All these beautiful ads showing retired people happy and in great shape, shorts and polo scratched on white sand beaches, a sunny golf course or in a motorized fully equipped have something to dream! We all aspire to this kind of retirement, right?
Whether the retreat seems far away or is fast approaching, there is a strategy to your measure to prepare it. Because we must not be deceived, these beautiful ads are realistic … to the extent that you have taken the right steps to get there.
An ideal world
In an ideal world, preparation for retirement begins as soon as you enter the job market. In other words: from the entrance, watch the exit! Thus, the financial effort will be much less important since it will spread over the duration of your working life. Those who are slow to prepare financially for their retirement will have to work hard.

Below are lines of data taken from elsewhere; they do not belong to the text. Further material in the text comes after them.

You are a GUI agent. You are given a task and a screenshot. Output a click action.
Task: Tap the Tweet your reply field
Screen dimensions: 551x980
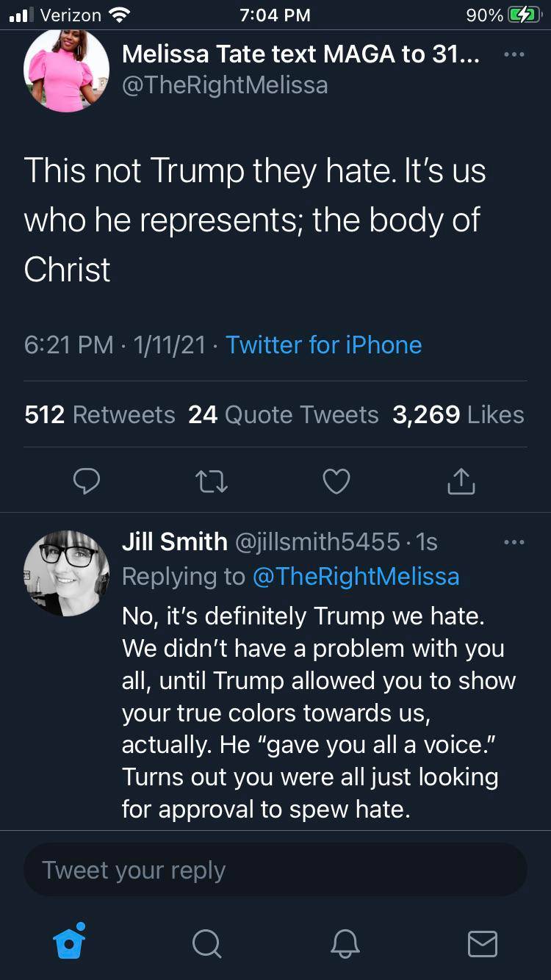click(276, 870)
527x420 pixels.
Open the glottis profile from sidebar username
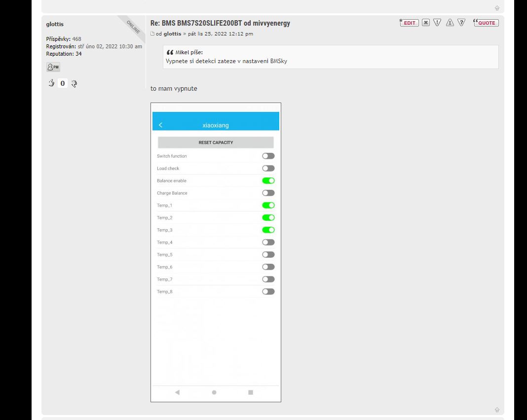click(x=55, y=24)

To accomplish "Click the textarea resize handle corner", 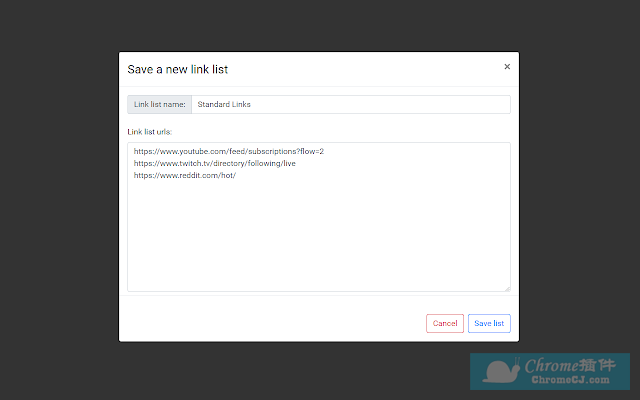I will (x=506, y=288).
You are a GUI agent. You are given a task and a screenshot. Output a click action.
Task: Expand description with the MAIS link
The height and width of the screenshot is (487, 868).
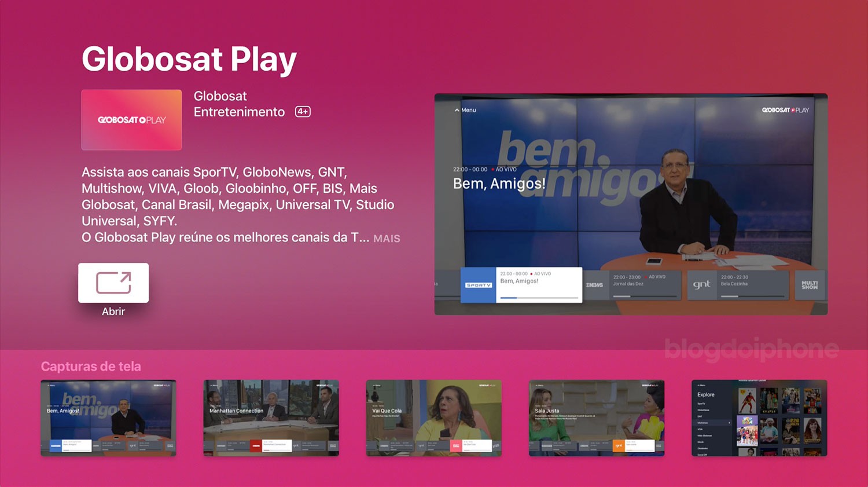pos(387,239)
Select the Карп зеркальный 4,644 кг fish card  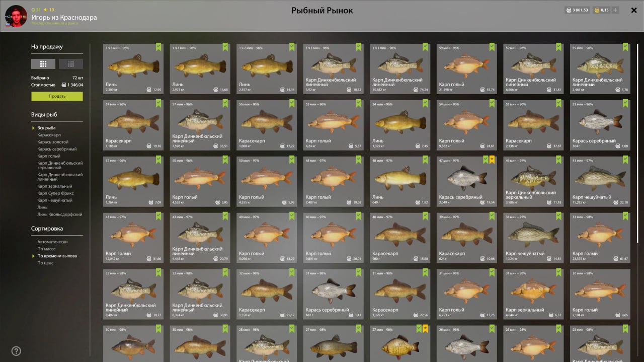[533, 294]
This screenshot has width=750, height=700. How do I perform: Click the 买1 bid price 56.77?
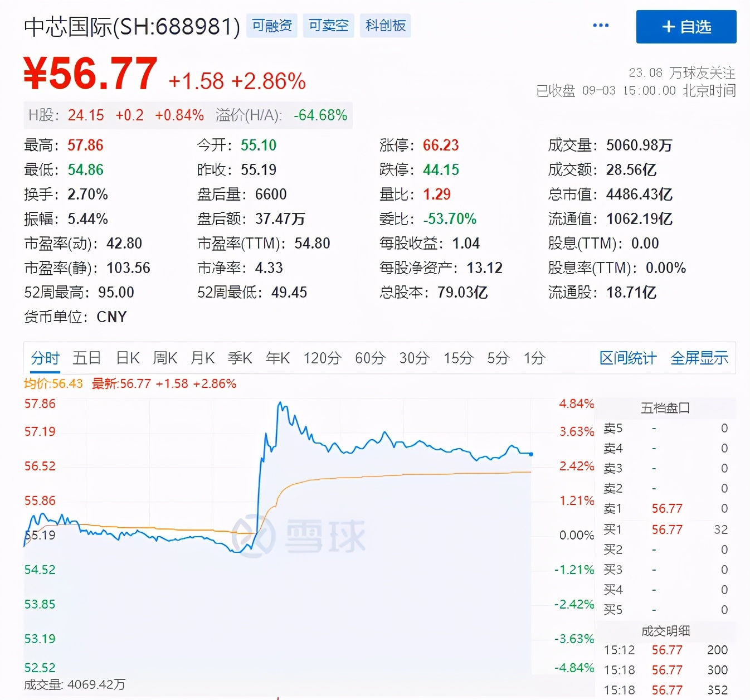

The main question to ask is not “will I have enough money to live in retirement? But “will I have enough money to maintain my standard of living when I retire?” “. Two very different things given that expectations are generally very high for the “blessed” period of retirement. And people are wrong to believe that they will spend less on retirement. Expenses will change, money will go elsewhere, but the level of spending will remain essentially the same. By the way, do not we spend more on weekends than on weekdays? Free time is expensive! The decision to dispose of a car may make a difference, but the budget items that have a real influence on the total expenses are not legion.
Are you prepared?
While some people are adequately financially equipped to achieve a comfortable retirement, the vast majority of people I meet (public administration employees) rely on their pension fund for retirement. For those with 35 or more years of service, it is quite possible that this pension plan, combined with the Québec Pension Plan, is sufficient to meet their needs. But it is essential for people who do not have this maximum of years of service to supplement with another financial vehicle such as RRSPs, TFSAs and non-registered investments.
And thanks, do not make the mistake of confusing the budget aspect and the financial aspect! Because financially, from the moment you reach the maximum number of years of service allowing you to have your full pension (now 38 years old), the additional years worked are only for the employer’s advantage … while you have lost your beautiful years of well-deserved retirement.